One day after abandoning its pursuit of a possible merger deal with EADS to create the world's largest aerospace and defence company, BAE Systems has underscored the importance of its international business activities in a new trading update.

Noting that "the defence environment remains stable in the UK" after major equipment cuts announced in late 2010, BAE says it expects to encounter "limited trading disruption" in the last quarter of this year with regard to its business in the USA. This is linked to the approach of a Congressional sequestration process which, if implemented, could force the Department of Defense to strip a further $500 billion from its budget over the next decade.

BAE scored a major success in South Korea in August, by securing prime contractor status in a deal worth about $1 billion to upgrade more than 130 of the nation's Lockheed Martin F-16 fighters, and believes the win opens "the potential for further business in a large addressable market for F-16 avionics upgrades".

However, the company is looking to its long-term partnership with Saudi Arabia - described as one of its "home" markets - to continue generating a vital source of stable revenue.

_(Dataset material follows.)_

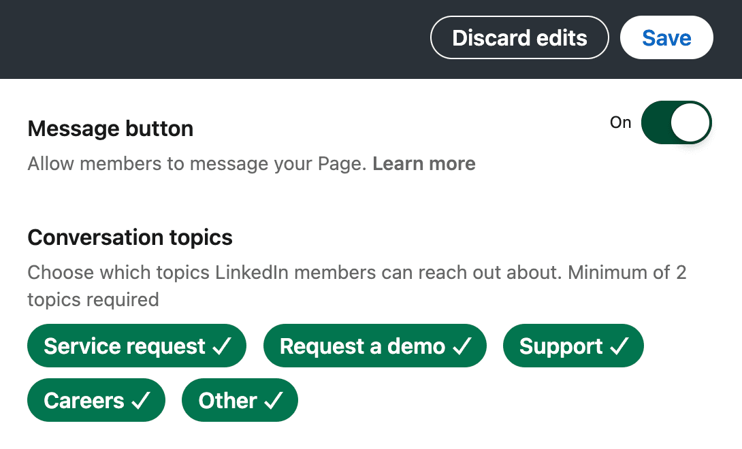Click the On label beside the switch
This screenshot has width=742, height=449.
[621, 123]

A £1.6 billion ($2.6 billion) deal signed earlier this year will supply the Royal Saudi Air Force with new-generation training aircraft, including 22 BAE Hawk 165s and 55 Pilatus PC-21s, while business linked to its Project Salam purchase of 72 Eurofighter Typhoons continues to escalate.

 

Katsuhiko Tokunaga/Eurofighter

"Negotiations continue in respect of the next five years of support, the construction of maintenance and upgrade facilities in-Kingdom, and for capability enhancement," BAE says. A six-month extension has recently been signed to previous support arrangements while the talks progress, it adds.

BAE has not put a figure on the likely value of its continuing work linked with the Typhoon, but says a wider five-year agreement related to other in-service equipment could be worth more than £7 billion. To be implemented under the Saudi British Defence Cooperation Programme, the latter business will include "awards associated with the training environment and weapons procurement", it says.

Discussions are meanwhile continuing for Oman's planned purchase of 12 Tranche 3 production-standard Typhoons, plus a related package of support services. BAE says the long-running process is expected to conclude this year.

The deal would represent a significant boost to the company and its Eurofighter industry partners Alenia Aermacchi and EADS, which have not secured an international sale of the Typhoon since Riyadh ordered its Salam aircraft five years ago.

BAE and EADS on 10 October announced the abandonment of merger talks, just under a month after news of the surprise pact emerged. In a joint statement, they said "the interests of the parties' government stakeholders could not be reconciled with each other", forcing them to terminate discussions.

The company had an orders backlog worth £40 billion as of 30 June, according to its half-year results report, which listed sales totalling £8.3 billion. It secured sales worth £19.1 billion in 2011.